Khan of Baku
- Reign: 1791–1792
- Coronation: 1791
- Predecessor: Mirza Muhammad Khan II
- Successor: Huseyngulu khan
- Born: Baku
- Died: 1792 Baku
- Burial: Karbala
- House: Bakikhanovs
- Father: Mirza Muhammad Khan I
- Religion: Shiite

= Muhammadquli Khan =

Muhammadquli Khan was the fourth khan of Baku.

== Reign ==
He was a younger brother of Malik Muhammad Khan and the son of Mirza Muhammad Khan I, his birth date is not known. Since death of Fatali khan, he was trying to usurp Baku khanate using inexperience of both new Quba khan Ahmed khan and his nephew Mirza Muhammad II. He assured ambitious Ahmed khan of his loyalty if he was rewarded the khanate. Ahmed khan sent an army contingent to Baku to set up Muhammadquli agha on the throne in 1791. Since Baku army only consisted of 500 men or so Mirza Muhammad abdicated in favor of his uncle that year.

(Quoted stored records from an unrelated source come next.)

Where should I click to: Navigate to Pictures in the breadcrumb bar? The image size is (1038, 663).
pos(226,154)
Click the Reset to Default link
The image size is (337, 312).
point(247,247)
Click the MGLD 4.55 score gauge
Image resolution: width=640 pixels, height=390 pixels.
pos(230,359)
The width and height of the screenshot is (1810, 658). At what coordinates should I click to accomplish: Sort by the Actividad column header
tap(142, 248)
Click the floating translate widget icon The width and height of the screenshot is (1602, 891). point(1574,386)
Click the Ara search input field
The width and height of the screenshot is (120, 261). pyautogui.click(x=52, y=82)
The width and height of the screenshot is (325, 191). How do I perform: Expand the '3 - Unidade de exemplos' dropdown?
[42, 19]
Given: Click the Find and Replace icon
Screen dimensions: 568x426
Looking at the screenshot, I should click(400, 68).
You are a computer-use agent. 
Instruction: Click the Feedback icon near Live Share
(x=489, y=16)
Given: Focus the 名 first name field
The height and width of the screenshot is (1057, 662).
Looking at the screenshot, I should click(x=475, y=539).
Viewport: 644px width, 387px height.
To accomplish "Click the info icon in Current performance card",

However, he did not obey Ahmed khan, didn't send tributes. Quba khan changed his allegiance to former khan and besieged Baku, Muhammadquli defeated their forces with help of city folk.

Ahmed khan died in March 1791 and was succeeded by 13-year-old brother - Shaykhali Khan. Mirza Muhammad again was given army to march on Baku. Shaykali further asked Count Ivan Gudovich to besiege Baku. Muhammadquli quickly sent his letter of submission to Russia, asking for help. Confused Gudovich ordered counter-admiral Pyotr Shishkin to resolve the problem and act in Russia's interests. However order was delayed because of unknown reasons and Baku was bombarded. Muhammadquli khan forced to make peace with Shaykhali in October and paid him 24.000 rubles as compensation.

== Death ==
Characterized by Abbasgulu Bakikhanov as "generous but harsh" person, he died in 1792 in Baku and was buried in Karbala. He was succeeded by his nephew - Huseyngulu Khan.